With the help of other pioneering members, Wilson and Smith created the movement’s 12-step spiritual and character development program. In 1946, the duo introduced the movement’s Twelve Traditions. The Traditions call on all members to maintain anonymity and help everyone who intends to junk their drinking habit.
Furthermore, the program recommends avoidance of involvement in public issues, dogma and governing hierarchies for all members of the organization. Similar subsequent movements, such as Narcotics Anonymous, have adopted AA’s Twelve Traditions for their own purposes.
During this time, local chapters of AA began to pop up all over America and the world over. The group’s website estimates over 100,000 groups in the country and at least 2,000,000 members worldwide. Grassroots efforts are also available for those with a drug and alcohol problem and who are keen on changing their lives.
Not requiring any fees or dues from members, groups merely rely on voluntary contributions for their funding. Those who want to join the group are only required one thing: commitment to attaining sobriety.
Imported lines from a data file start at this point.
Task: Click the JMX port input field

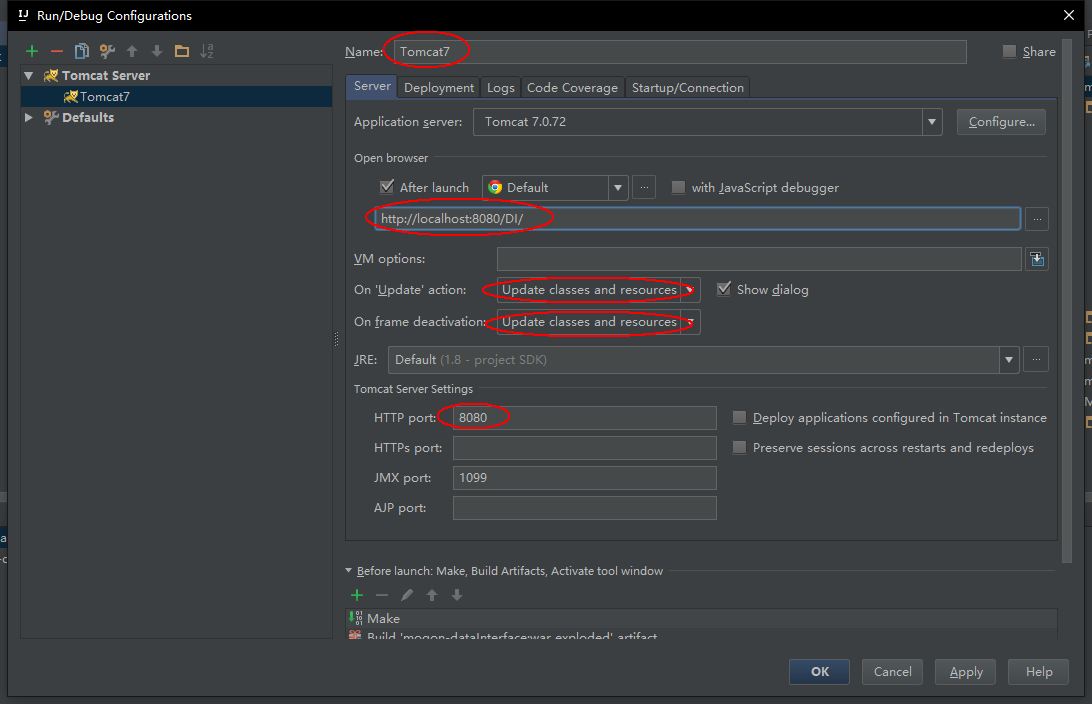Action: coord(584,477)
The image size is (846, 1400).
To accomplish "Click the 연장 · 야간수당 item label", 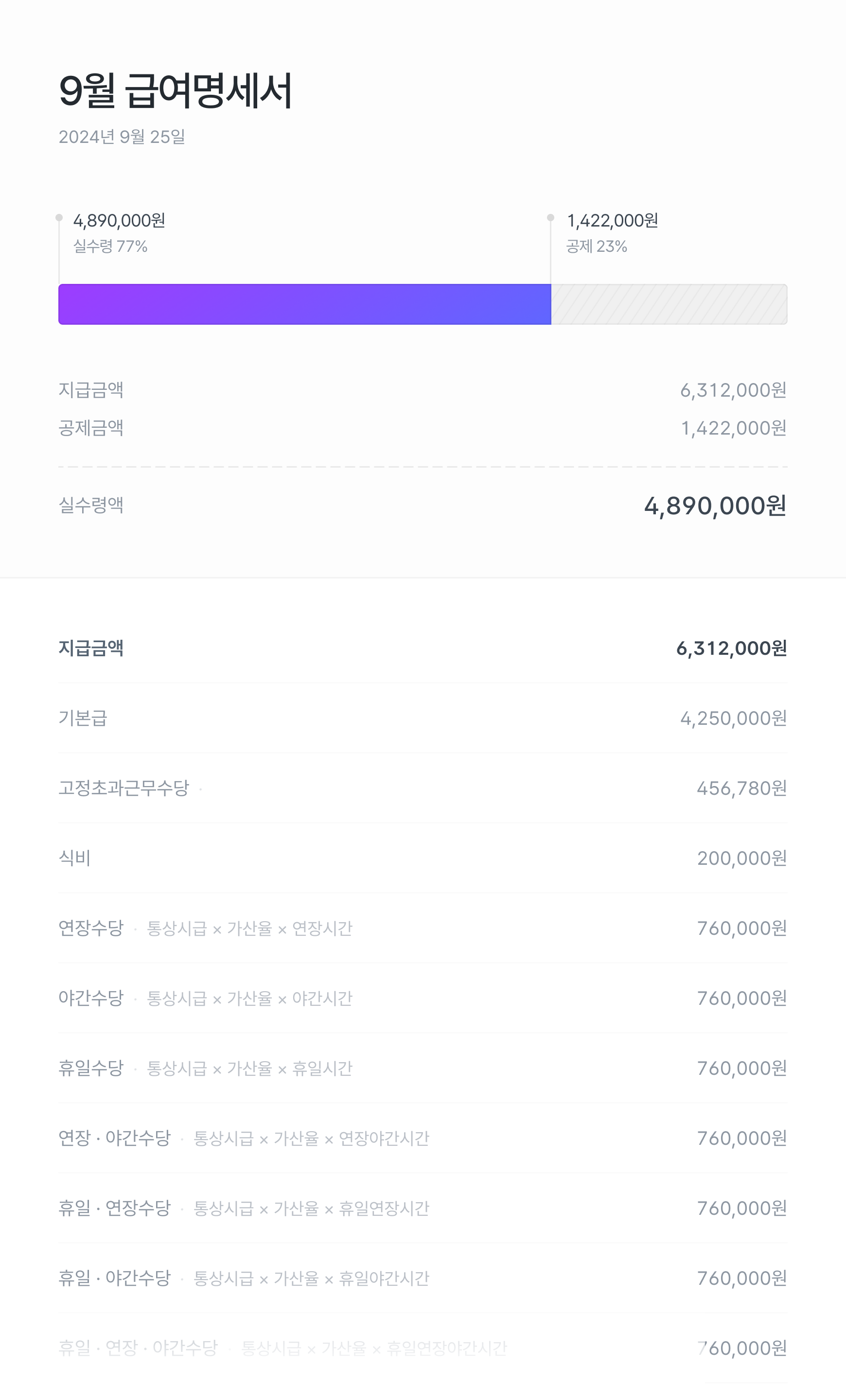I will [x=115, y=1138].
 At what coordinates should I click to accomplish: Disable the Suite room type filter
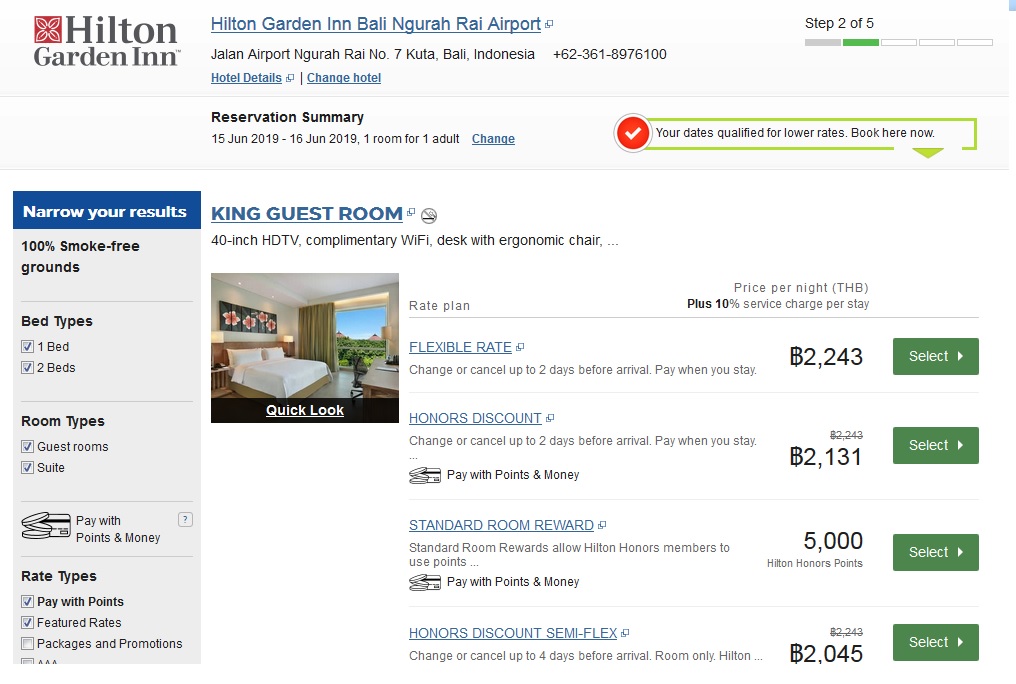[x=28, y=467]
What people often don’t realize is that AA is a non-professional organization – nobody is being treated or helped by a psychologist, counselor or doctor. Everyone was once an alcoholic and they are helping one another recover. As well, there is no central authority directing how these groups work or operate. All decisions are made by members themselves.
Although the decision to recover from alcoholism can begin in one moment, the process of recovery itself can last a whole lifetime. As AA members embark on the 12-step recovery program of the group and move on with life, carrying with them mementos of the process, can help them achieve continued success. These mementos are more popularly known as AA recovery medallions or AA chips milestones. In simple terms, these items were there to remind members of their victory over alcoholism and of their promise to stay sober.
While AA is non-religious, it was a popular Catholic nun by the name of Sister Ignatia, who first gave recovering alcoholics AA recovery medallions. She told them that accepting the medallion symbolized their commitment to God, the movement and their own recovery. That established the tradition of AA recovery medallions, coins, chips or whatever term was given the same meaning.